11 de novembro de 2017

Miles Davis “The Legendary Prestige Quintet Sessions” (Concord, re. 2017)


Farta em controvérsia, há, na História da indústria fonográfica, uma categoria própria para este tipo de edições. Aliás, tal era a sua fama na altura (e infâmia, escusado será dizer) que, em 1980, desejando ver-se livres de um acordo com a Charisma mas sem abandonar a ironia trágica, os Monty Python não acharam nenhuma contradição em colocar nas lojas um LP chamado “Contractual Obligation Album”. Regra geral, tudo se passava conforme o célebre ditame de Michelle Williams proferido a propósito de “People Like Us”, o último disco dos The Mamas & the Papas na Dunhill: “Soa exatamente ao que é; quatro pessoas a tentar evitar um processo judicial.” Mas naturalmente há exceções, entre as quais esta: Miles a cumprir calendário com a Prestige, quando tinha já chegado a um entendimento com a Columbia, e, não obstante, a pôr à vista a ambição artística que leva um grupo a passar da fase de larva à de crisálida. 
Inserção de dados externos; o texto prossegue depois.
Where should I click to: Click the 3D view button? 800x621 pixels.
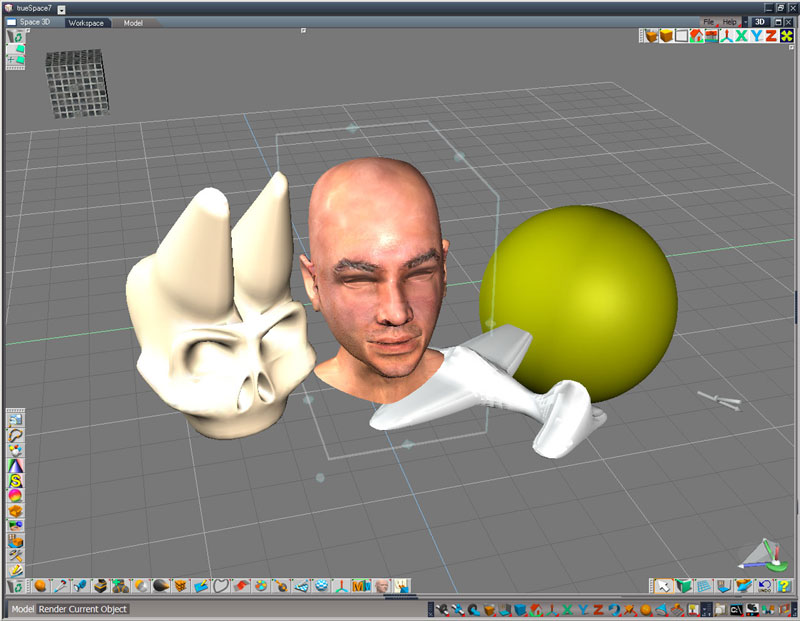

Registado em três sessões de estúdio (a 16 de novembro de 1955, faz esta semana que vem 62 anos, e a 11 de maio e 26 de outubro de 1956), trata-se de um incontornável, incalculável e incalcinável legado que, de modo muitíssimo anacrónico, a sua ex-editora foi lançando entre 1956 e 1961, em álbuns como “The New Miles Davis Quintet”, “Cookin’ With The Miles Davis Quintet”, “Relaxin’ With The Miles Davis Quintet”, “Workin’ With The Miles Davis Quintet” e “Steamin’ With The Miles Davis Quintet”. Pletórico e errático, mas, ainda assim, incapaz de produzir material supérfluo ou absolutamente parafrástico, é um aparatoso período de transição captado em tempo real, uma série de instantâneos que revelada passo a passo impressiona mais pelo que possui de preliminar e provisório do que de definitivo. Daí, também, a importância desta antologia (organizada em 2006, reeditada em novo formato no ano passado e agora reposta no mercado): por ordem cronológica, esta perigosa aventura de Miles, Coltrane, Red Garland, Paul Chambers e Philly Joe Jones readquire a sua qualidade distintiva – articulada e ao mesmo tempo evasiva, descontraída e desconfortável em simultâneo, de uma espontaneidade a roçar o embaraço e, no entanto, grotesca e graciosa em partes iguais. Aquela ginga infantil que, uma vez domesticada, se transformou no passo de gigante que conduziu a "Milestones" e "Kind of Blue". Nada ficou como antes.